### EXERCISES
1. Reproduce the passage of the forum thread on Madame and Mademoiselle between "## LivingTree" and "my nose daily.", inclusive.
2. List the usernames of everyone who posts in the Madame and Mademoiselle thread, in the order their posts appear.

# Madame / Mademoiselle



## Conversepugkid01

*
Moderator note : Multiple threads have been merged to create this one. *

Ok, so this is more of a cultural question, if a french woman is divorced and she takes her maiden name, is she Madame or Mademoiselle? Does this depend on age?


----------



## Artcake

Well, it usually is upon the woman herself to decide how she wants to be called... 
Some don't like to be called Mademoiselle, because it generally refer to someone quite young, and it might seem weird to call a 50 year old woman Mademoiselle... 
But some old celebrities do like being called Mademoiselle so you see, it really depends on the person ! ^^


----------



## LivingTree

In Canada, a woman -- an adult -- is _Mme_ no matter what. (It helps that in Quebec women, by law, retain their birth surnames, so a common title for women became necessary, essentially.)

The honorific _Mlle_ is simply not used in Canada now. The downside of this is that English Canadian women who use the honorific "Ms.", and who have battled long and hard for years, like other women in the world, to throw off the patriarchal practice of identifying women publicly by marital status and by the man we belonged to, are now constantly addressed as "Mrs." by French speakers, who simply mistranslate _Mme_ into English. Extreme cultural insensitivity, and it gets up my nose daily.

I would like to hear that this practice is becoming current in France and other francophone societies - ? We'd love to welcome the world to the 20th century, when women stopped being chattel, at least in some places.


----------



## chrisp124

Je n'ai jamais entendu appeler une femme divorcée "Mademoiselle" en France.


----------



## OLN

chrisp124 said:


> Je n'ai jamais entendu appeler une femme divorcée "Mademoiselle" en France.


Les actrices sont un exemple. 
Cette exception faite, une femme d'âge à être mariée doit être appelée Madame, et il est dépassé (et déplacé) de nos jours de mentionner épouse, veuve, ou divorcée X.

### GIVEN INFORMATION
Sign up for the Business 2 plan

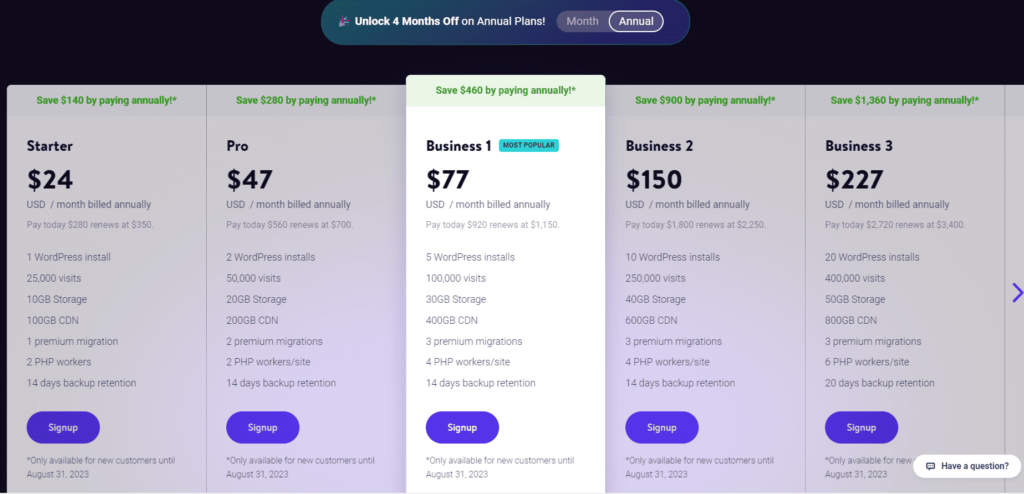(x=662, y=427)
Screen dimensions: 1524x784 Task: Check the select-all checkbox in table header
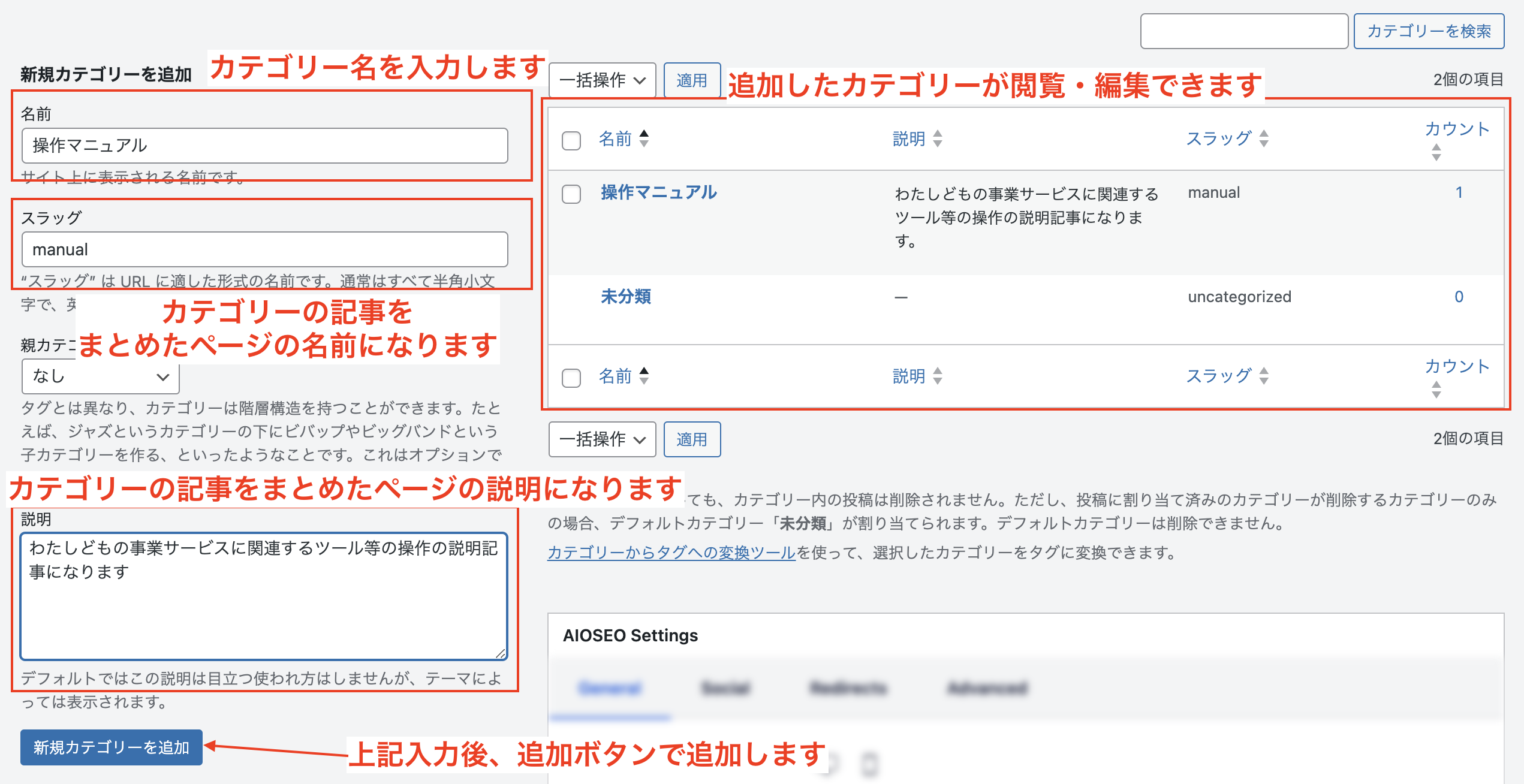click(571, 141)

### ANSWERS GIVEN
1.
## LivingTree

In Canada, a woman -- an adult -- is _Mme_ no matter what. (It helps that in Quebec women, by law, retain their birth surnames, so a common title for women became necessary, essentially.)

The honorific _Mlle_ is simply not used in Canada now. The downside of this is that English Canadian women who use the honorific "Ms.", and who have battled long and hard for years, like other women in the world, to throw off the patriarchal practice of identifying women publicly by marital status and by the man we belonged to, are now constantly addressed as "Mrs." by French speakers, who simply mistranslate _Mme_ into English. Extreme cultural insensitivity, and it gets up my nose daily.

2.
Conversepugkid01
Artcake
LivingTree
chrisp124
OLN